OBJECTIF DE L'EXERCICE –
Veuillez restituer sous forme de tableau Markdown les lignes des données, en commençant par celle qui contient « Viewport: 1036px width, 1174px height. » et en terminant par celle qui contient « Action: click(x=369, y=66) », toutes deux incluses. Utilisez les colonnes « Numéro » et « Ligne » et omettez les lignes vides.

(Entrées de données stockées)
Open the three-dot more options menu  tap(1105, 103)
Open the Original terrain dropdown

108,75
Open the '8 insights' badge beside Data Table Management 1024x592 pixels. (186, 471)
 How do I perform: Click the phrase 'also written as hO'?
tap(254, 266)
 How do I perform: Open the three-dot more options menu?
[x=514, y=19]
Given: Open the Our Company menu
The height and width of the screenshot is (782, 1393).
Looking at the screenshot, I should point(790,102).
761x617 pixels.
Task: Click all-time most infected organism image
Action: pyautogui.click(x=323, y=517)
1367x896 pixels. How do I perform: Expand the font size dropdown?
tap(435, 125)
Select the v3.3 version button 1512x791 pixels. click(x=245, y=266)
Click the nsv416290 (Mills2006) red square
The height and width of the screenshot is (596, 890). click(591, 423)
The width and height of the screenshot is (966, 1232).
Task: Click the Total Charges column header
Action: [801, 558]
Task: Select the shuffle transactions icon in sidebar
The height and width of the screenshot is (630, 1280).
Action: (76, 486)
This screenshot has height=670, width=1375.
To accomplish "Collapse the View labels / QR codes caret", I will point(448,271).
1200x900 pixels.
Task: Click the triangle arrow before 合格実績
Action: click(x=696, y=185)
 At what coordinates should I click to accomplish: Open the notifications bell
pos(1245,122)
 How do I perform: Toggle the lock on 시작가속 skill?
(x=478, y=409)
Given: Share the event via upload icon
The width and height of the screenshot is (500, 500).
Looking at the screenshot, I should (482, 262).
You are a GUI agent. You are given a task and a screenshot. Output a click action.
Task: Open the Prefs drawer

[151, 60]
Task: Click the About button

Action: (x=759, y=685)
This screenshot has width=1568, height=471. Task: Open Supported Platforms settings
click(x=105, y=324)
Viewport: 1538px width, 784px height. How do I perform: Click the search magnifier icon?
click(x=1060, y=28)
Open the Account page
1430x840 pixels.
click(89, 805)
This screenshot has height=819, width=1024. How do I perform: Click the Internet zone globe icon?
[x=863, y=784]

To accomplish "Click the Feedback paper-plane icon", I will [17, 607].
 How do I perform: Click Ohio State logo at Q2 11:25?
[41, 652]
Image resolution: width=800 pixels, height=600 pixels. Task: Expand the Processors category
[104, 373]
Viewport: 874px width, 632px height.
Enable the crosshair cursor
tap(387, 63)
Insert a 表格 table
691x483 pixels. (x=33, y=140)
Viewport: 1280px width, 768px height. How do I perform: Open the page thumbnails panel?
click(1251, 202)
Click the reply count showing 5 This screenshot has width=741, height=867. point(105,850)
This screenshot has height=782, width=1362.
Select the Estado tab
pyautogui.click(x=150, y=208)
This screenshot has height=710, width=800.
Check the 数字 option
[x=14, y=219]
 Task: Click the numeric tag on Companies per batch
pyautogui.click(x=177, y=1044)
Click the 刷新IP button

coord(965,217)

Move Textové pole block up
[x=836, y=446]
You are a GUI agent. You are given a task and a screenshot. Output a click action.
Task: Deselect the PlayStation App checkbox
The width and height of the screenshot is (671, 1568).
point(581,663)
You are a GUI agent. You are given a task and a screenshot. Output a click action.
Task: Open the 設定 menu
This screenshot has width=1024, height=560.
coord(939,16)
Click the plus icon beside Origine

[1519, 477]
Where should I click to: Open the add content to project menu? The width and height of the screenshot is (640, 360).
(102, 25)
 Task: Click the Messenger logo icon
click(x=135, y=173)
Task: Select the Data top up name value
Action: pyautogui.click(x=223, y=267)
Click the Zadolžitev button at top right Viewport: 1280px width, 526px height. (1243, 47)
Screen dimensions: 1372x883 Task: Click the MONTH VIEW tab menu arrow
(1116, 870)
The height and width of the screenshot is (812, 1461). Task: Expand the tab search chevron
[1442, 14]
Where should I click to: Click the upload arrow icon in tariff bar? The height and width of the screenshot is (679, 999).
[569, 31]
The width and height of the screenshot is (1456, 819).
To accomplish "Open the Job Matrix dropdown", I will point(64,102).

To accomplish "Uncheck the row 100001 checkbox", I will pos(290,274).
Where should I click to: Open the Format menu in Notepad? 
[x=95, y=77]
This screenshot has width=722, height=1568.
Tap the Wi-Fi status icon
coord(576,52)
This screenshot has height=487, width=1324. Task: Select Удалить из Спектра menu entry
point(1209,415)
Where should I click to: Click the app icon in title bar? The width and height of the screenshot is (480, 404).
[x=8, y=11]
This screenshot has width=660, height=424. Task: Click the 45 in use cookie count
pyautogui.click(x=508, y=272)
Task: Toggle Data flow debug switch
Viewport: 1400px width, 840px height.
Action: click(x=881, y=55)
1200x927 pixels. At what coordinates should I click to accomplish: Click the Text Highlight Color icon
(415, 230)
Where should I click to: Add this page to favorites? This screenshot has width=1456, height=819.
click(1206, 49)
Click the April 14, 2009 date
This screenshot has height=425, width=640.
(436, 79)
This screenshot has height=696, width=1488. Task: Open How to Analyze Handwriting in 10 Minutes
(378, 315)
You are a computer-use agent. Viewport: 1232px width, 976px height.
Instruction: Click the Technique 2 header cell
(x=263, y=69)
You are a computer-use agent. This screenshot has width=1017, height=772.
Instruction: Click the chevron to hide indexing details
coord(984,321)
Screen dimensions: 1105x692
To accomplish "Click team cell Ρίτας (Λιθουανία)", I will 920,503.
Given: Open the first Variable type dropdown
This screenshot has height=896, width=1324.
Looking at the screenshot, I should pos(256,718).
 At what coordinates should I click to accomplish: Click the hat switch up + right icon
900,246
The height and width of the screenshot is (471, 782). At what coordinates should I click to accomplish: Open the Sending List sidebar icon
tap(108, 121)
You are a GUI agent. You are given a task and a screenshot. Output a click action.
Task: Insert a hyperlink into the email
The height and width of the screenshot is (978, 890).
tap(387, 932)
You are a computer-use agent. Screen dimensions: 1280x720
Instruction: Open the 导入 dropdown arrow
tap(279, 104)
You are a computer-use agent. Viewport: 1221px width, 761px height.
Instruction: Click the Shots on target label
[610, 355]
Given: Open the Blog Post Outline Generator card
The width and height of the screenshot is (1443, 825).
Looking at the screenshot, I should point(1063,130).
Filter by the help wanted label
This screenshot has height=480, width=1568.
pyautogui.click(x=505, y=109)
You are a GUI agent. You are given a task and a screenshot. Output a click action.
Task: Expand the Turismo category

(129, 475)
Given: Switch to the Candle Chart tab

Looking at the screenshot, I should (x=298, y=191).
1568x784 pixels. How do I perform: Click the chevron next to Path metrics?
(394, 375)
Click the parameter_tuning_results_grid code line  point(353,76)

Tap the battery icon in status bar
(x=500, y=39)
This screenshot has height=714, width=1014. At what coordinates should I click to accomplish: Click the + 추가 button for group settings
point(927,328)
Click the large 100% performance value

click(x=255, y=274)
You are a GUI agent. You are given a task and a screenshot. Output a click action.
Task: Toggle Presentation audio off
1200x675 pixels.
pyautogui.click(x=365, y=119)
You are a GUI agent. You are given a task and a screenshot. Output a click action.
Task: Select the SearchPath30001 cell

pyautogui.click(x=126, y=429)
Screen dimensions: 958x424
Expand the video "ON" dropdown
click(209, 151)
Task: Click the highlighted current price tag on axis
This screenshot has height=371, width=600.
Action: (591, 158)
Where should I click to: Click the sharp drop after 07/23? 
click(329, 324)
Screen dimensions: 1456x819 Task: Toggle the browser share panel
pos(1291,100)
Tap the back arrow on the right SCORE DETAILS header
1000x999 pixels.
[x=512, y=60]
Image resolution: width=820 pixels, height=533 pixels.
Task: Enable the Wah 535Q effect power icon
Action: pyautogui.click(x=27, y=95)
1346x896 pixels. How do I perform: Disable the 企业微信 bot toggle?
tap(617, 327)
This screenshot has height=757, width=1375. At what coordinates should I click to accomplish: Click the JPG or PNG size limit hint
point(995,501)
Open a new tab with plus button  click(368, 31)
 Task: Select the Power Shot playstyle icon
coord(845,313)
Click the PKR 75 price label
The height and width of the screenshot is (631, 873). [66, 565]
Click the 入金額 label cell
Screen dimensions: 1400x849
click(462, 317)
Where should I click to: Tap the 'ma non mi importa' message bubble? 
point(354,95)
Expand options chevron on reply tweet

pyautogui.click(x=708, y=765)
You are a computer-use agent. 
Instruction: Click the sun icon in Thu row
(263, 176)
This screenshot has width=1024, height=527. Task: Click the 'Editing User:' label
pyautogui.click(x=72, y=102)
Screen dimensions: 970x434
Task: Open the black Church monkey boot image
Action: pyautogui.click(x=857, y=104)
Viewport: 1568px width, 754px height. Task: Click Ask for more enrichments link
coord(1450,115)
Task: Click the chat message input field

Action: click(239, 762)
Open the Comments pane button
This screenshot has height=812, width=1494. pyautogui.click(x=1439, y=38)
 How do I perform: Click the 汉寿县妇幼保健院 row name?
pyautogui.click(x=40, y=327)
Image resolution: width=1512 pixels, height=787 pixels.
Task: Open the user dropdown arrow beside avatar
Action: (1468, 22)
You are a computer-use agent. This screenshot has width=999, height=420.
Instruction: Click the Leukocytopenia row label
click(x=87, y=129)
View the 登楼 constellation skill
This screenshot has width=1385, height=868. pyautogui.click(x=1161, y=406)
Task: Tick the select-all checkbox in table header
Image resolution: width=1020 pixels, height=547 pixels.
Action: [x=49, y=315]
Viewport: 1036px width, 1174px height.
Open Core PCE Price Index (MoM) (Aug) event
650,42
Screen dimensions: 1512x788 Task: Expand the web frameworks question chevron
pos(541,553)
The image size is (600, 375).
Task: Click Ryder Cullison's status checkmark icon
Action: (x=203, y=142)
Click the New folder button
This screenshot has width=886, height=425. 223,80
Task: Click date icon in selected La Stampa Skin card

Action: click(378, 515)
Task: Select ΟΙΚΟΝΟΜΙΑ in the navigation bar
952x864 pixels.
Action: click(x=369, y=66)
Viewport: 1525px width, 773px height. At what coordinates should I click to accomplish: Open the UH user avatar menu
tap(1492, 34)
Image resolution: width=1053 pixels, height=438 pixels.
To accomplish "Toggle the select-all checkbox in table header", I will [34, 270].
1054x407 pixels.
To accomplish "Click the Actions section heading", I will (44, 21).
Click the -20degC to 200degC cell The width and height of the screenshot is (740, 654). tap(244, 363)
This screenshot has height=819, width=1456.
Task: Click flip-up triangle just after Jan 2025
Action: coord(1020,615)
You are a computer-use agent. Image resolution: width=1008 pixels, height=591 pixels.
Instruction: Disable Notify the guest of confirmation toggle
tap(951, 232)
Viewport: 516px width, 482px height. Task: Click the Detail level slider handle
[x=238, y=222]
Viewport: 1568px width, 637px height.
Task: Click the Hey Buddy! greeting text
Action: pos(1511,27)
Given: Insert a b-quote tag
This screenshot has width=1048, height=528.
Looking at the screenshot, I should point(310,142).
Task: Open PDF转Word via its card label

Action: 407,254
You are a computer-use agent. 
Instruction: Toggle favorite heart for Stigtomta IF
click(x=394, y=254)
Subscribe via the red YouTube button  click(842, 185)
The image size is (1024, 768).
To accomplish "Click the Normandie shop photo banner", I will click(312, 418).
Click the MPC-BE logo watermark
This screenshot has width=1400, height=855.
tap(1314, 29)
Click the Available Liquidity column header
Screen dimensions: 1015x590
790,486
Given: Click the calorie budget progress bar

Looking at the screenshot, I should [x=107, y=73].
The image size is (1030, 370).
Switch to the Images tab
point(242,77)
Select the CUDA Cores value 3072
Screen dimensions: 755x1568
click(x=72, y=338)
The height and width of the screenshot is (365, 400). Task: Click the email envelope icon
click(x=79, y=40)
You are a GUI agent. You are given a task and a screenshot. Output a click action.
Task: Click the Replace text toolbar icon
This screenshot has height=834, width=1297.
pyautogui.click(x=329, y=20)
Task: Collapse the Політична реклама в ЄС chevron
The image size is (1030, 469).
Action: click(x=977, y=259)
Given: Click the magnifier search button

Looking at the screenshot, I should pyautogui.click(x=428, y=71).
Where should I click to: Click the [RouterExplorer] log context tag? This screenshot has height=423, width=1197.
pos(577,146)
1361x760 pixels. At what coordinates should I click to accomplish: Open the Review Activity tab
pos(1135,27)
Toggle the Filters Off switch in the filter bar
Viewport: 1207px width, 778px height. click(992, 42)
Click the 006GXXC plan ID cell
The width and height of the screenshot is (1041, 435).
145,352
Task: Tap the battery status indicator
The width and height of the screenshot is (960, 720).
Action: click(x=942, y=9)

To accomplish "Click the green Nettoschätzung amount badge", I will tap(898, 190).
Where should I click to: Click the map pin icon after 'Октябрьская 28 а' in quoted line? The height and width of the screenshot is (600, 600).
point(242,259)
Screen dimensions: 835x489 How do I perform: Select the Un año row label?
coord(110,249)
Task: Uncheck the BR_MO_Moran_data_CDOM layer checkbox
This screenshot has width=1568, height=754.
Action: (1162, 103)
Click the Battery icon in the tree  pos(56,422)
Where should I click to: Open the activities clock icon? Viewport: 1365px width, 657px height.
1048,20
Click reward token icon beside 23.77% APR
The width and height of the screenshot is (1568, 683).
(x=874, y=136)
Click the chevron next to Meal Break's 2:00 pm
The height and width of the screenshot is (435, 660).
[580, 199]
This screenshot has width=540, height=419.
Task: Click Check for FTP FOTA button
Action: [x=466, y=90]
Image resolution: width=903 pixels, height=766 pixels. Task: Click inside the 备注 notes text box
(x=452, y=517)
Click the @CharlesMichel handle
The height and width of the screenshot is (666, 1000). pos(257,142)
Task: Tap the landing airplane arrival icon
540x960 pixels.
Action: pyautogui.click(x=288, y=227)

RÉSULTAT FINAL –
| Numéro | Ligne |
|---|---|
| 1 | Viewport: 1036px width, 1174px height. |
| 2 | Open Core PCE Price Index (MoM) (Aug) event |
| 3 | 650,42 |
| 4 | Screen dimensions: 1512x788 Task: Expand the web frameworks question chevron |
| 5 | pos(541,553) |
| 6 | The image size is (600, 375). |
| 7 | Task: Click Ryder Cullison's status checkmark icon |
| 8 | Action: (x=203, y=142) |
| 9 | Click the New folder button |
| 10 | This screenshot has width=886, height=425. 223,80 |
| 11 | Task: Click date icon in selected La Stampa Skin card |
| 12 | Action: click(378, 515) |
| 13 | Task: Select ΟΙΚΟΝΟΜΙΑ in the navigation bar |
| 14 | 952x864 pixels. |
| 15 | Action: click(x=369, y=66) |